KRISTUS ITULAH RAJA (Kristus Iamo Datu) 2 Petrus 1:16-21
Bahan Penelaahan Alkitab, 27-31 Februari 2016
KRISTUS ITULAH RAJA
(Kristus Iamo Datu)
2 Petrus 1:16-21
Tujuan: Lihat Tujuan tema minggu 26 Februari 2016
Pembimbing:
Surat Petrus kedua ini ditujukan kepada suluruh umat Kristen yang mula-mula. Surat ini ditulis untuk menentang pekerjaan guru-guru yang mengajarkan hal-hal yang salah dan juga memberantas perbuatan-perbuatan tidak terpuji yang dihasilkan oleh ajaran guru-guru tersebut. Hal yang terutama dirisaukan dalam surat ini ialah orang-orang yang mengajarkan bahwa Yesus Kristus tidak akan datang kedua kalinya.

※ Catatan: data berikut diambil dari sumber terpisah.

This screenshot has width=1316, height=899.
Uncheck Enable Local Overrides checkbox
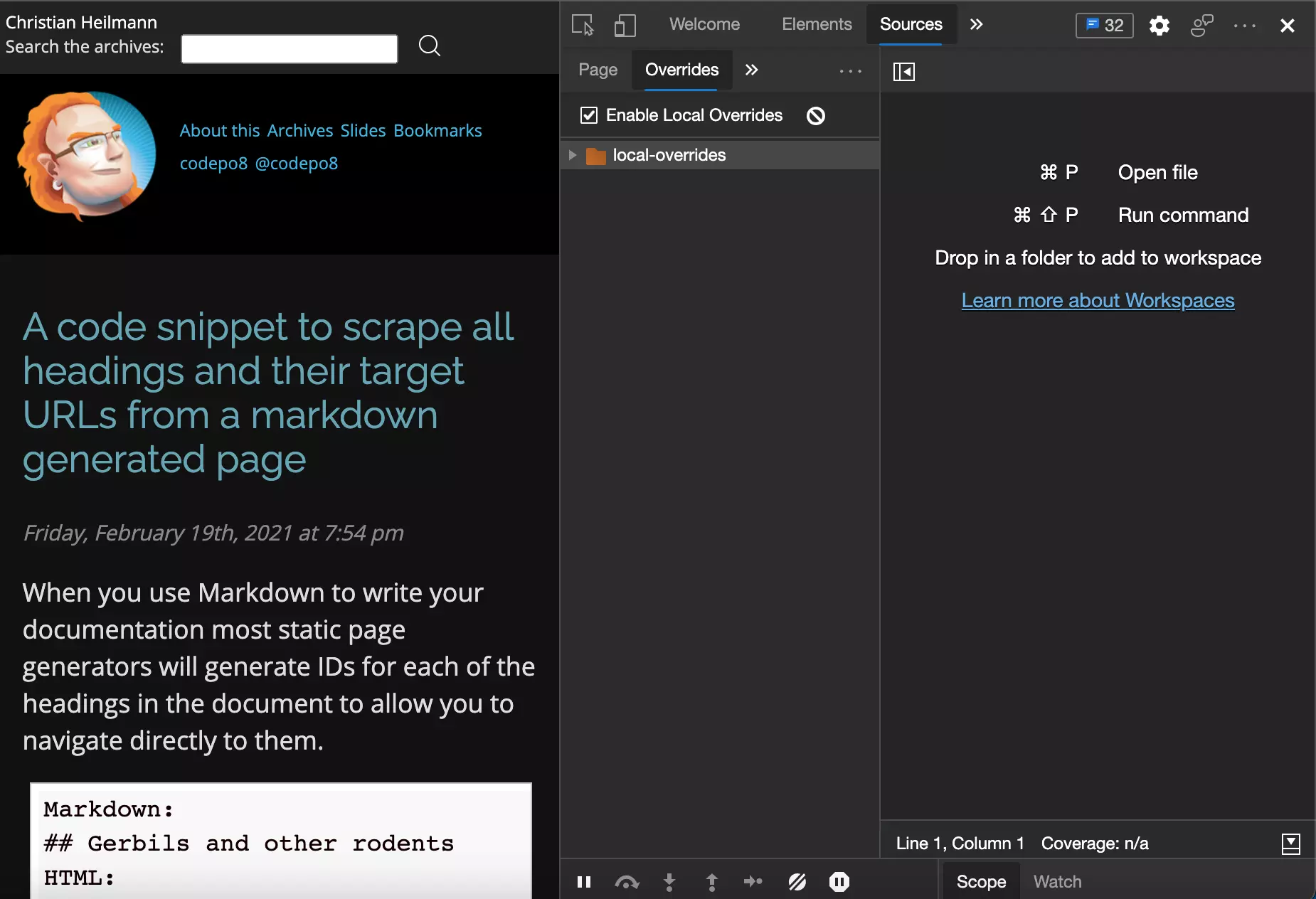[589, 115]
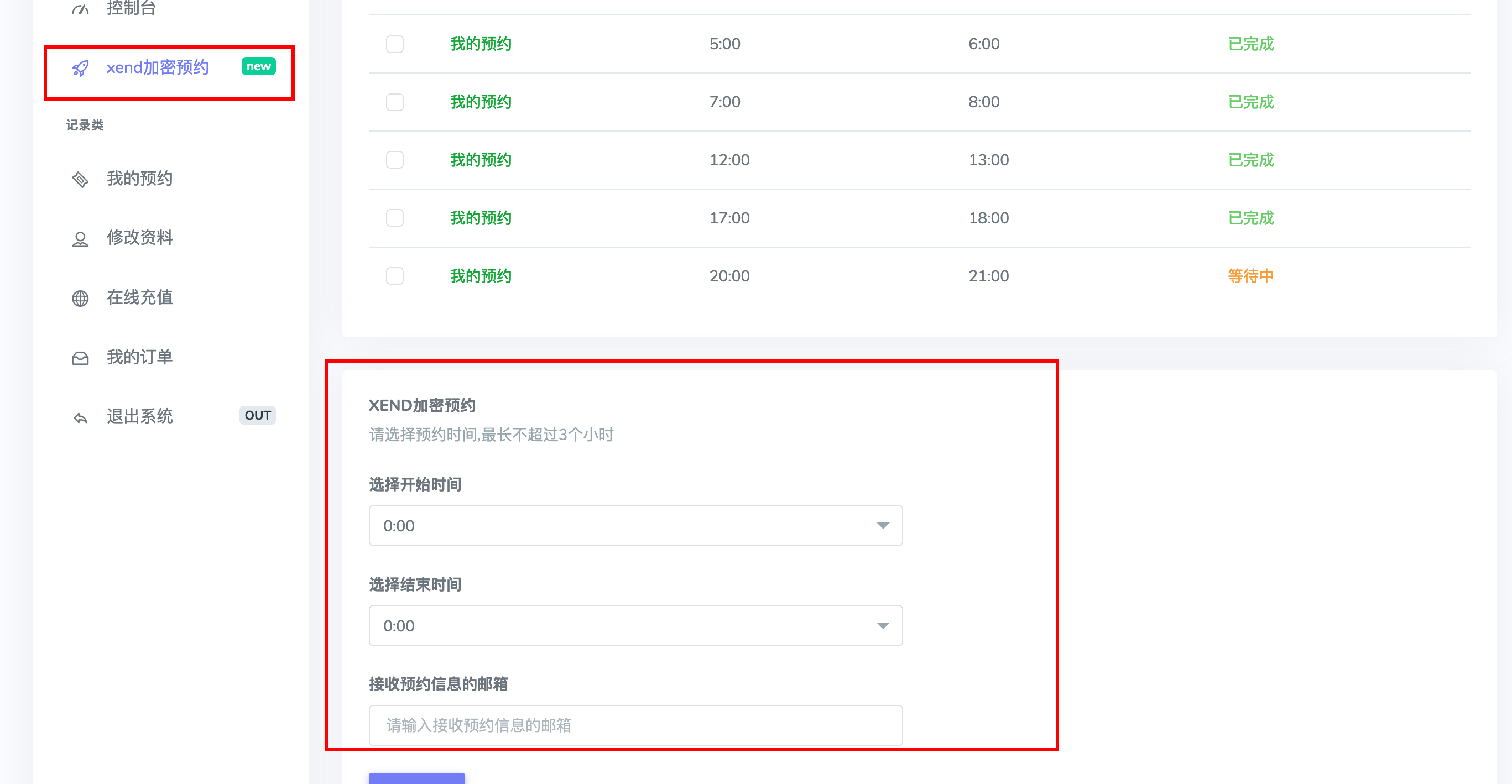This screenshot has width=1512, height=784.
Task: Click the green new badge
Action: [259, 66]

Surat ini menerangkan bahwa kedatangan Yesus Kristus nampaknya “lambat” karena Allah tidak mau seorang pun binasa. Ia menghendaki supaya semua manusia bertobat dari dosa-dosanya.
Khusus ayat 16-21 sebagai perikop kita saat ini, berisi tentang kesaksian Rasul Petrus berkaitan dengan kemuliaan Kristus yang pernah ia lihat bersama Yakobus dan Yohanes (Lih. Mat.17:1-5). Rasul Petrus menegaskan bahwa pemberitaannya tentang Kristus tidak berdasarkan dongeng-dongeng atau cerita kosong dari guru-guru yang tidak bertanggungjawab. Melainkan pengalaman hidup dan imannya kepada Kristus. Rasul Petrus semakin diyakinkan tentang nubuatan para nabi yang ia ketahui telah menjadi kenyataan berkaitan dengan kemuliaan Kristus.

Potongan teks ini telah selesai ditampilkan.